Is this wrong as I think it is, or am I going mad?


Solution

  • You are likely facing a double-rounding bug in the conversion from double-precision to decimal in Sybase.

    It is probable that the algorithm used is to first print the IEEE 754 number (in your case, represented by 0x4028D4C2F837B4A2) with, say, 17 decimal digits of precision, on the basis that this number of digits is in some sense the “decimal precision” of IEEE 754's double-precision format. For your example, the result of this conversion to decimal is 12.415550000000000.

    Then, since you asked for 4 decimal digits after the dot, the intermediate decimal representation is rounded to that, under either ties-go-up or ties-go-to-nearest-even. Both are wrong anyway because the first rounding has lost some crucial information (namely, that the original number was slightly below 12.41555, not exactly it).

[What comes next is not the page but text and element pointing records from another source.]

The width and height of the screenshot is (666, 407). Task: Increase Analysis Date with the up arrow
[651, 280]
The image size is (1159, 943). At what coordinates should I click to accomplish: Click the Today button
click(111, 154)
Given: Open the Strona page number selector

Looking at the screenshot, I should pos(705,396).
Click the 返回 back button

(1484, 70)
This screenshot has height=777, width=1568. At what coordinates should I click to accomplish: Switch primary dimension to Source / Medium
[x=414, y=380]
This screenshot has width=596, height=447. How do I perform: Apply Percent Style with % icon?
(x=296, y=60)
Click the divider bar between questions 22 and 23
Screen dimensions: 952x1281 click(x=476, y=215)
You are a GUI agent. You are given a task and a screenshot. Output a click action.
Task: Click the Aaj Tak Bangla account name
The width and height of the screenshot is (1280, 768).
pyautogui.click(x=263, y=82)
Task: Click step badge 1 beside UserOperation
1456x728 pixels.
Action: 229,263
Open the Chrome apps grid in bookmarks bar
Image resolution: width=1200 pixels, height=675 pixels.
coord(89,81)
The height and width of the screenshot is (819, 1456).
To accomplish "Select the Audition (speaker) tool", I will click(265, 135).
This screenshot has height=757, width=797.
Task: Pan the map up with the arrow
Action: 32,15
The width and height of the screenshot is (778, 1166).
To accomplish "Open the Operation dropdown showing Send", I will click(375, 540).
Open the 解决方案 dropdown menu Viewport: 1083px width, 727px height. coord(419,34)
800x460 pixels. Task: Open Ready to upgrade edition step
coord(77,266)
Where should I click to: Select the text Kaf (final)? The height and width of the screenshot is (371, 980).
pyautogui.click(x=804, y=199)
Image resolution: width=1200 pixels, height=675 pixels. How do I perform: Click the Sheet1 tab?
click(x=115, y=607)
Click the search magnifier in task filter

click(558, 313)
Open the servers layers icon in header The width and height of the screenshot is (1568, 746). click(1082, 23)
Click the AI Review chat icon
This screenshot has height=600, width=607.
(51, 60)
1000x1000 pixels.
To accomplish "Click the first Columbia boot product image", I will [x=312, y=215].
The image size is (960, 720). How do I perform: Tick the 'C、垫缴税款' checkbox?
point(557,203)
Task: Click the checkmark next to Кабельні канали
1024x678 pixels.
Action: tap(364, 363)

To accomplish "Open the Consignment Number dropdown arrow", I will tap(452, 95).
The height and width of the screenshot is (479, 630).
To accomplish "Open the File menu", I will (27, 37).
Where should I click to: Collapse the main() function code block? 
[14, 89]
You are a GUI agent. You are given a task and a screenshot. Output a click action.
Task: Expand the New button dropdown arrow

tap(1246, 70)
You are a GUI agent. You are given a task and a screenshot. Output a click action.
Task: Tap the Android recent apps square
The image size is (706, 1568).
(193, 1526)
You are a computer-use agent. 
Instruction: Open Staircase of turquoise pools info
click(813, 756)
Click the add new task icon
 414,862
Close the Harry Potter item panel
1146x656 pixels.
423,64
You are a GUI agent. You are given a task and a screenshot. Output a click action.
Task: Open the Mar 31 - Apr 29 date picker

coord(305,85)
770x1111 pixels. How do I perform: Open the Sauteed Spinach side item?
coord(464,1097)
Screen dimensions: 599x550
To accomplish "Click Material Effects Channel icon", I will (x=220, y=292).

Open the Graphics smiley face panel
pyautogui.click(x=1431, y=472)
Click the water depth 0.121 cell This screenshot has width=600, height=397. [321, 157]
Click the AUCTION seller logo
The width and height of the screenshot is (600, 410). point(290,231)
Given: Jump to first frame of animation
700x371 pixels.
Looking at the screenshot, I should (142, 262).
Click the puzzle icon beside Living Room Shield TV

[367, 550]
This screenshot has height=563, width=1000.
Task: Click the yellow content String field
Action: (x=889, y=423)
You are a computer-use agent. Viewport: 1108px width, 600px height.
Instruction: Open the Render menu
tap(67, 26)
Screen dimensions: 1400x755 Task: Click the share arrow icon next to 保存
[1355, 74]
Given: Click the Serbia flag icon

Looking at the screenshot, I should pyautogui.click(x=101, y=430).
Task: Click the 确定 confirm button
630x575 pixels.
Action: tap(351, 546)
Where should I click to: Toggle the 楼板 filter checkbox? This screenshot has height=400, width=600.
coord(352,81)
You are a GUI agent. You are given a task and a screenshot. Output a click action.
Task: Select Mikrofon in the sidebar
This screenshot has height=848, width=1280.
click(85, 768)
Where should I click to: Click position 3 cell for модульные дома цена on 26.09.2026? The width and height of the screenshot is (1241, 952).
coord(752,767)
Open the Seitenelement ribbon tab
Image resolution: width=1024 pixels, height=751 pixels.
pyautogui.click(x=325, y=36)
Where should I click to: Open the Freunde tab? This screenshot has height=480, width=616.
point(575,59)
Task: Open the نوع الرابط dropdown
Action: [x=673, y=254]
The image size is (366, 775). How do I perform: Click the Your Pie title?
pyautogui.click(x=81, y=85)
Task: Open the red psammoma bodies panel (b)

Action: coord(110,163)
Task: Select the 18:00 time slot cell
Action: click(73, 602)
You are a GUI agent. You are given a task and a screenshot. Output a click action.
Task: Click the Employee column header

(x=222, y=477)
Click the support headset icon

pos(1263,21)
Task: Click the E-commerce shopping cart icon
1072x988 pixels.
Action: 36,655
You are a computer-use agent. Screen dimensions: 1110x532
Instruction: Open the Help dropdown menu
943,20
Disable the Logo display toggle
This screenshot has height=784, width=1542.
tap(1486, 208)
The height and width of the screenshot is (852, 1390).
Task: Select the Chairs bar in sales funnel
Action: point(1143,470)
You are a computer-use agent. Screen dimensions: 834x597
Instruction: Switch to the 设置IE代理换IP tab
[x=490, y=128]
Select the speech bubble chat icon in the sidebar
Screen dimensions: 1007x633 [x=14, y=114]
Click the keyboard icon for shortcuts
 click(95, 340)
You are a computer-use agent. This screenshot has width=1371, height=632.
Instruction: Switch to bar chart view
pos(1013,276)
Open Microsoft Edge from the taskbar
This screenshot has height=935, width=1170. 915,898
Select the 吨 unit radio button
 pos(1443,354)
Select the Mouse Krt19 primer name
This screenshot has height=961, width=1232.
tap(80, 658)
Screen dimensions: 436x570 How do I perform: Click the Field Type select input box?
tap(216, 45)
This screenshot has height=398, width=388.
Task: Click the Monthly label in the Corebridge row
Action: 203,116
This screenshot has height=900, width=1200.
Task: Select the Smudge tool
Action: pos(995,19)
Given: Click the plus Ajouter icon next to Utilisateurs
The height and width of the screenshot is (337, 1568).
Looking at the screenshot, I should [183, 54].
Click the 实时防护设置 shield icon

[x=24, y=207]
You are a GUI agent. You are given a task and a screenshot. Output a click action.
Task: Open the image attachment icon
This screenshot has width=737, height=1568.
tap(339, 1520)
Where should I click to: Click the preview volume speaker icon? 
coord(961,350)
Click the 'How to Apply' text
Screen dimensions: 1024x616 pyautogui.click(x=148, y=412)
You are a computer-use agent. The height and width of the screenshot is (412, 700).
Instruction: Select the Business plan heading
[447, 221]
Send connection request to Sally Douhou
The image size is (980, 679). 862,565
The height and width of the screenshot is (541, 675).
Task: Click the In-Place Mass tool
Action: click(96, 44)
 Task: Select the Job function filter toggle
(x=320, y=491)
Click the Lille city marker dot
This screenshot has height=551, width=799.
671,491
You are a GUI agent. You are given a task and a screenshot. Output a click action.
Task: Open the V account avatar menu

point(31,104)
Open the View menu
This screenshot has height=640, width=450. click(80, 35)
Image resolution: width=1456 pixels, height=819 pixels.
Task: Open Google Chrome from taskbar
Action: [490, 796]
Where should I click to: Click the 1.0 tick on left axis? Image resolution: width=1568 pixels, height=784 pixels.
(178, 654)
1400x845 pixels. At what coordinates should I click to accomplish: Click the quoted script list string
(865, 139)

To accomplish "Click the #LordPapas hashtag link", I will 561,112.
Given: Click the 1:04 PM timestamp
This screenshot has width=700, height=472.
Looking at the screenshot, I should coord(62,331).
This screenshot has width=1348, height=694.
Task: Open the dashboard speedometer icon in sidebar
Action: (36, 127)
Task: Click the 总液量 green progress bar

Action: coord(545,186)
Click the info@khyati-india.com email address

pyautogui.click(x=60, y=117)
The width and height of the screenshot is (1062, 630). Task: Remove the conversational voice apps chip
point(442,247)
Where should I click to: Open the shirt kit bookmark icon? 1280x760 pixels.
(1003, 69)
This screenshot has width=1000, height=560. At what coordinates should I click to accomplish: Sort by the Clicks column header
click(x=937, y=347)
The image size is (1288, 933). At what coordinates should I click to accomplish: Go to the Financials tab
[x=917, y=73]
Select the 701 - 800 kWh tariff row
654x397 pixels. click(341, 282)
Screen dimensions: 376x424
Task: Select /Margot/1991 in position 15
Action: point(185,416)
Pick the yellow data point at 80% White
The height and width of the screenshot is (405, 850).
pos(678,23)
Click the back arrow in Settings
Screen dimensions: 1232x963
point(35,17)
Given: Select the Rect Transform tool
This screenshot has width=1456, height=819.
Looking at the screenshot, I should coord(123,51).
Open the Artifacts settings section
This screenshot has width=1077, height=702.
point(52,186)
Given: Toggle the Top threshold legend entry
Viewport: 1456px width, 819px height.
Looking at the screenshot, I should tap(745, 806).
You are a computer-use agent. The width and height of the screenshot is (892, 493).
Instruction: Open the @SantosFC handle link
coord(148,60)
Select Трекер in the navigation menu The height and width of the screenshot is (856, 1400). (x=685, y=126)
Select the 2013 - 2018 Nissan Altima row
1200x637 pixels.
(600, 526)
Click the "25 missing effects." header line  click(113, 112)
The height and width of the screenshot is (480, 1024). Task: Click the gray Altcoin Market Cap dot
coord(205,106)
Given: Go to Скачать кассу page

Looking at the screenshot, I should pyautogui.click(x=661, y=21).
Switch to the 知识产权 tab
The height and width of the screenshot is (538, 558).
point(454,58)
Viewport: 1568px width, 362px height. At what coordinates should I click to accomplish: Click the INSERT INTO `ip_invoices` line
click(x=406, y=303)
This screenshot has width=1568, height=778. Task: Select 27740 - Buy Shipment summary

    I am not familiar with Sybase, but in all likelihood there is no easy workaround. You could require a conversion to decimal with enough extraneous digits to avoid the problem (that is, 21 extra digits, see below) but you can expect the digits after the 17th to print as “0” for the same reason that you are getting double-rounded decimal conversions in the first place. You could subtract 12 from the double-precision number you have (that operation happens to be exact, that is, not to introduce any approximation) in order to gain a few digits in the conversion to decimal, but that will not be enough to ensure the correct rounding of all double-precision values.

    Notes:

    1. For reference, the exact value of the double-precision number we are talking about is 12.415549999999999641886461176909506320953369140625.

    2. Converting, for the first conversion, with more than 20 decimal digits beyond what was required for the second rounding would have made the result safe from any noticeable effects of the “double rounding”, according to Mark Dickinson's answer to this question. The number in your question is a good candidate for the maximum number of consecutive nines in a double, but it pales in front of Mark's 2.12818792307269553358078502102171540639252016258831784842556110831434197718043638405555406495645619729155240037555858106390933161420388023706431461384056688295540725831155392678607931808851292893574214797681879999999999999999999941026584542575391157788777223962620780080784703190447744595561259568772261019375946489162743091583251953125E-122.